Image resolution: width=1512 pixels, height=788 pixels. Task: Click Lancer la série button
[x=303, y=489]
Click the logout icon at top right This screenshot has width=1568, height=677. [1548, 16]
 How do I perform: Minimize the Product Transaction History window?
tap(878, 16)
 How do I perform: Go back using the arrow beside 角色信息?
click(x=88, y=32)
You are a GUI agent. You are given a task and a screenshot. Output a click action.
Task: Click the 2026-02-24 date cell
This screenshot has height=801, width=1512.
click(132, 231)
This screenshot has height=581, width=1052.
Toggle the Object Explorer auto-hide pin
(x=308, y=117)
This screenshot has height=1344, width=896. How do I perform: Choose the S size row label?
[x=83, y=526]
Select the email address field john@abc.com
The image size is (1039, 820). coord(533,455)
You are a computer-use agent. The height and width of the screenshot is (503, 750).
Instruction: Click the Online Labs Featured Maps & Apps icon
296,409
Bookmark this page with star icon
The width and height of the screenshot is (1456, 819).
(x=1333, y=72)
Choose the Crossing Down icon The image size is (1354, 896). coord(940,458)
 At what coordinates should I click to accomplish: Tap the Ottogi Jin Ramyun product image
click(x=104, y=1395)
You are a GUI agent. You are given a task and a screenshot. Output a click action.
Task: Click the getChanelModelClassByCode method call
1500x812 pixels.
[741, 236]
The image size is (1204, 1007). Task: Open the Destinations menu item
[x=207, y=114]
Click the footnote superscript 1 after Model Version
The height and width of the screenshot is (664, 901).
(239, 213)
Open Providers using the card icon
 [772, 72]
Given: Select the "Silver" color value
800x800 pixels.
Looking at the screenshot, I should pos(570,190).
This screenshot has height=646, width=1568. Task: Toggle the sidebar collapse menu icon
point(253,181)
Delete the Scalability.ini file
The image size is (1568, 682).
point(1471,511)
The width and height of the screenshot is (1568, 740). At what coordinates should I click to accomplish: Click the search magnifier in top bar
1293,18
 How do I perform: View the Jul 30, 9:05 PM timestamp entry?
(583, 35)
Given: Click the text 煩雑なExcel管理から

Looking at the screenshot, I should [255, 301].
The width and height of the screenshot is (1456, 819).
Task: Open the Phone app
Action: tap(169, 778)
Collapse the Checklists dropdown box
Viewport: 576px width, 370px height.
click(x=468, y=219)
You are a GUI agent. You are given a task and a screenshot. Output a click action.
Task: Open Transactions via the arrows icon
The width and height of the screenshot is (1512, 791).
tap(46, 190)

************

Task brief
Please give the lines of the entries above as a numbered list, leaving out blank lines.

Exercise response
1. Image resolution: width=1512 pixels, height=788 pixels. Task: Click Lancer la série button
2. [x=303, y=489]
3. Click the logout icon at top right This screenshot has width=1568, height=677. [1548, 16]
4.  How do I perform: Minimize the Product Transaction History window?
5. tap(878, 16)
6.  How do I perform: Go back using the arrow beside 角色信息?
7. click(x=88, y=32)
8. You are a GUI agent. You are given a task and a screenshot. Output a click action.
9. Task: Click the 2026-02-24 date cell
10. This screenshot has height=801, width=1512.
11. click(132, 231)
12. This screenshot has height=581, width=1052.
13. Toggle the Object Explorer auto-hide pin
14. (x=308, y=117)
15. This screenshot has height=1344, width=896. How do I perform: Choose the S size row label?
16. [x=83, y=526]
17. Select the email address field john@abc.com
18. The image size is (1039, 820). coord(533,455)
19. You are a computer-use agent. The height and width of the screenshot is (503, 750).
20. Instruction: Click the Online Labs Featured Maps & Apps icon
21. 296,409
22. Bookmark this page with star icon
23. The width and height of the screenshot is (1456, 819).
24. (x=1333, y=72)
25. Choose the Crossing Down icon The image size is (1354, 896). coord(940,458)
26.  At what coordinates should I click to accomplish: Tap the Ottogi Jin Ramyun product image
27. click(x=104, y=1395)
28. You are a GUI agent. You are given a task and a screenshot. Output a click action.
29. Task: Click the getChanelModelClassByCode method call
30. 1500x812 pixels.
31. [741, 236]
32. The image size is (1204, 1007). Task: Open the Destinations menu item
33. [x=207, y=114]
34. Click the footnote superscript 1 after Model Version
35. The height and width of the screenshot is (664, 901).
36. (239, 213)
37. Open Providers using the card icon
38.  [772, 72]
39. Given: Select the "Silver" color value
40. 800x800 pixels.
41. Looking at the screenshot, I should pos(570,190).
42. This screenshot has height=646, width=1568. Task: Toggle the sidebar collapse menu icon
43. point(253,181)
44. Delete the Scalability.ini file
45. The image size is (1568, 682).
46. point(1471,511)
47. The width and height of the screenshot is (1568, 740). At what coordinates should I click to accomplish: Click the search magnifier in top bar
48. 1293,18
49.  How do I perform: View the Jul 30, 9:05 PM timestamp entry?
50. (583, 35)
51. Given: Click the text 煩雑なExcel管理から
52. Looking at the screenshot, I should [255, 301].
53. The width and height of the screenshot is (1456, 819).
54. Task: Open the Phone app
55. Action: tap(169, 778)
56. Collapse the Checklists dropdown box
57. Viewport: 576px width, 370px height.
58. click(x=468, y=219)
59. You are a GUI agent. You are given a task and a screenshot. Output a click action.
60. Task: Open Transactions via the arrows icon
61. The width and height of the screenshot is (1512, 791).
62. tap(46, 190)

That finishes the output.